Her impulse was to fix it. Though this was, perhaps, not the most pragmatic instinct.
She tucked herself behind the counter, after having warned the baker and her daughter to stay put in the back, and hoped the drow would leave quickly. According to the well labeled timesheet in the counter's topmost drawer Tega was only to watch the counter until the afternoon after which the aforementioned teenage daughter, Ariel, who had only just turned fifteen, would take over. Tega was not able to be unmerciful enough to allow this. She instructed Mrs. Huddles to keep her daughter in the back and that Tega would be happy to stay until the dark skinned deviants left. Ariel regained a bit of her usual color after that.
The aforementioned dark skinned deviants stayed a long time. But they did not spend it alone. While the bald drow worked his way through a number of cupcakes, they met with a string of pretty girls in varying states of terror, all clutching the same, elegantly designed advertisement.
The grouchy one didn't say a word except to his companion and in drow but the other asked them a myriad questions, all while covertly watching the reactions of his companion with no small amount of amusement. He was, it seemed, looking for some sort of assistant, although he was more interested in twitching his eyebrows at them suggestively and praising their looks.

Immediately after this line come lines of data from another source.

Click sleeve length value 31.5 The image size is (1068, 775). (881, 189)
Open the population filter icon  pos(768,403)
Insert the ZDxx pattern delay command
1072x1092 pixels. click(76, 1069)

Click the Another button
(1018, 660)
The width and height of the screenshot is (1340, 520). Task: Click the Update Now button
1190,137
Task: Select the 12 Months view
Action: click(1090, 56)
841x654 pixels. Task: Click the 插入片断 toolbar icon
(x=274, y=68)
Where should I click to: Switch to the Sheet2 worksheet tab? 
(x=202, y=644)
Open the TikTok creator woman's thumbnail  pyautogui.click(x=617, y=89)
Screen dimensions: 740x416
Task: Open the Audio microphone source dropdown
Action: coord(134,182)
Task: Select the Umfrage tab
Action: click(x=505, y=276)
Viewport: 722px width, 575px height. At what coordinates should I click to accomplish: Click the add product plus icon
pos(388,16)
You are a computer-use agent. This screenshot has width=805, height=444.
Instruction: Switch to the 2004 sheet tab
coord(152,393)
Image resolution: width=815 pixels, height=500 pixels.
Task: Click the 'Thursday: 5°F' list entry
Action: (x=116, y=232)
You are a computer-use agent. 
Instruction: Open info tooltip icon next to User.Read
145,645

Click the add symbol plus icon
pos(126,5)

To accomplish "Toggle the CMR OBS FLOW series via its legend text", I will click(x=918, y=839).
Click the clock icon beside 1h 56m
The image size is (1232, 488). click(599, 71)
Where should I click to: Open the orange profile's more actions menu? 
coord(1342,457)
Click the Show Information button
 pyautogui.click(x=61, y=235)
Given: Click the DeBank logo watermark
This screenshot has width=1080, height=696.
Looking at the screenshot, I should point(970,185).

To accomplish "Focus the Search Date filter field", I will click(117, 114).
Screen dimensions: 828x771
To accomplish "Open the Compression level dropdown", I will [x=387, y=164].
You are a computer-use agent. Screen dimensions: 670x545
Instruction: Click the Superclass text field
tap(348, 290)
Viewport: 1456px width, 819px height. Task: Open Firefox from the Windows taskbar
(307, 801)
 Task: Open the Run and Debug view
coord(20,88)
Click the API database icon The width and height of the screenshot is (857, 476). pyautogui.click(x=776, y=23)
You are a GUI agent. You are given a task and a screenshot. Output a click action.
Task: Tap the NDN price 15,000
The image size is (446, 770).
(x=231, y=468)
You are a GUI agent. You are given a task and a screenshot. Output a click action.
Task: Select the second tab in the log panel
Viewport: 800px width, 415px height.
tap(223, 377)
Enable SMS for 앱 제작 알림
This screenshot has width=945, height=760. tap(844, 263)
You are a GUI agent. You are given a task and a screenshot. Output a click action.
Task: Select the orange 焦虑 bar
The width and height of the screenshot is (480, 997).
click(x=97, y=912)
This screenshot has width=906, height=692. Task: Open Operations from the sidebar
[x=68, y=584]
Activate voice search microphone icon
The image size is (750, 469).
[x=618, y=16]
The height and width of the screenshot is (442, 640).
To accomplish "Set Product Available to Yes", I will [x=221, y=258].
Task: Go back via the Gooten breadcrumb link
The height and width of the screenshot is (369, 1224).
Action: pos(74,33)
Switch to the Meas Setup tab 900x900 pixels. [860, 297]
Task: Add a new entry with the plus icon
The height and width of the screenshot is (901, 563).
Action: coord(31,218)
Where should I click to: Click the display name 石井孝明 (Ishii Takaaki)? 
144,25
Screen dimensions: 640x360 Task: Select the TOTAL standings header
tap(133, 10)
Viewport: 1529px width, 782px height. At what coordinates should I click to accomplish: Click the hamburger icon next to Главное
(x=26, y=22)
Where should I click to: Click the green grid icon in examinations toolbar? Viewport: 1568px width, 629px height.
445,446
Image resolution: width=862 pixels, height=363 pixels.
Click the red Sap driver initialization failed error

None of the pretty, unfailingly busty girls showed much promise as far as being of any use. Tega didn't judge them too harshly though, heavily inclined toward organization and academic excellence or not, it was hard to put one's best foot forward while sitting across from a pair of dark elves. One of them might have been a world renowned mathematician and simply quaked too much to let any of it come across. It may even have been possible for the one to have put them at ease if his snarling companion had not been with him. Although Tega suspected that it was the dour companion's disdain that made this entertaining for the other one.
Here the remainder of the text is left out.